Let’s look at the steps required for the installation of Tableau Public:

  1. To download Tableau Public, visit the Tableau Software website at http://public.tableau.com/s/.
  2. Enter your e-mail address and click on the Download the App button located at the center of the screen, as shown in following screenshot:

    The downloaded version of Tableau Public is free, and it is not a limited release or demo version. It is a fully functional version of Tableau Public.

    Creating Data Stories with Tableau Public

  3. Once the download begins, a Thank You screen gives you an option of retrying the download if it does not begin automatically or starts downloading a different version. The version of Tableau Public that gets downloaded automatically is the 64-bit version for Windows. Users of Macs should download the appropriate version for their computers, and users with 32-bit Windows machines should download the 32-bit version.
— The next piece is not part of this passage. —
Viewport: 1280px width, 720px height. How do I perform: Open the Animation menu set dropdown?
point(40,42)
    Check your Windows computer system type (32- or 64-bit) by navigating to Start then Computer and right-clicking on the Computer option. Select Properties, and view the System properties. 64-bit systems will be noted as such. 32-bit systems will either state that they are 32-bit ones, or not have any indication of being a 32- or 64-bit system.
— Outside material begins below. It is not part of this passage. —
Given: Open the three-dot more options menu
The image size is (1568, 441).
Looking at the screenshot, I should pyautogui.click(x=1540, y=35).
  4. While the Tableau Public executable file downloads, you can scroll the Thank You page to the lower section to learn more about the new features of Tableau Public 9.0. The speed with which Tableau Public downloads depends on the download speed of your network, and the 109 MB file usually takes a few minutes to download.
  5. The TableauPublicDesktop-xbit.msi (where x=32 or 64, depending on which version you selected) is downloaded. Navigate to the .msi file in Windows Explorer or in the browser window and click on Open. Then, click on Run in the Open File – Security Warning dialog box that appears in the following screenshot. The Windows installer starts the Tableau installation process:

    Creating Data Stories with Tableau Public

  6. Once you have opted to Run the application, the next screen prompts you to view the License Agreement and accept its terms:

    Creating Data Stories with Tableau Public

  7. If you wish to read the terms of the license agreement, click on the View License Agreement… button.

    You can customize the installation if you’d like. Options include the directory in which the files are installed as well as the creation of a desktop icon and a Start Menu shortcut (for Windows machines). If you do not customize the installation, Tableau Public will be installed in the default directory on your computer, and the desktop icon and Start Menu shortcut will be created.

  8. Select the checkbox that indicates I have read and accept the terms of this License Agreement, and click on Install.
  9. If a User Account Control dialog box appears with the Do you want to allow the following program to install software on this computer? prompt, click on Yes:

    Creating Data Stories with Tableau Public

  10. Tableau Public will be installed on your computer, with the status bar indicating the progress:

    Creating Data Stories with Tableau Public

  11. When Tableau Public has been installed successfully, the home screen opens.

Exploring Tableau Public

The Tableau Public home screen has several features that allow you to do following operations:

  • Connect to data
  • Open your workbooks
  • Discover the features of Tableau Public

    Creating Data Stories with Tableau Public

Tableau encourages new users to watch the video on this first welcome page. To do so, click on the button named Watch the Getting Started Video. You can start building your first Tableau Public workbook any time.

Connecting to data

You can connect to the following four different data source types in Tableau Public by clicking on the appropriate format name:

  • Microsoft Excel files
  • Text files with a variety of delimiters
  • Microsoft Access files
  • Odata files

Summary

In this article, we learned how Tableau Public is commonly used. We also learned how to download and install Tableau Public, explore Tableau Public’s features and learn about the Tableau Desktop tool, and discover other authors’ data visualizations using the Tableau Galleries and Recommended Authors and Profile Finder function on the Tableau website.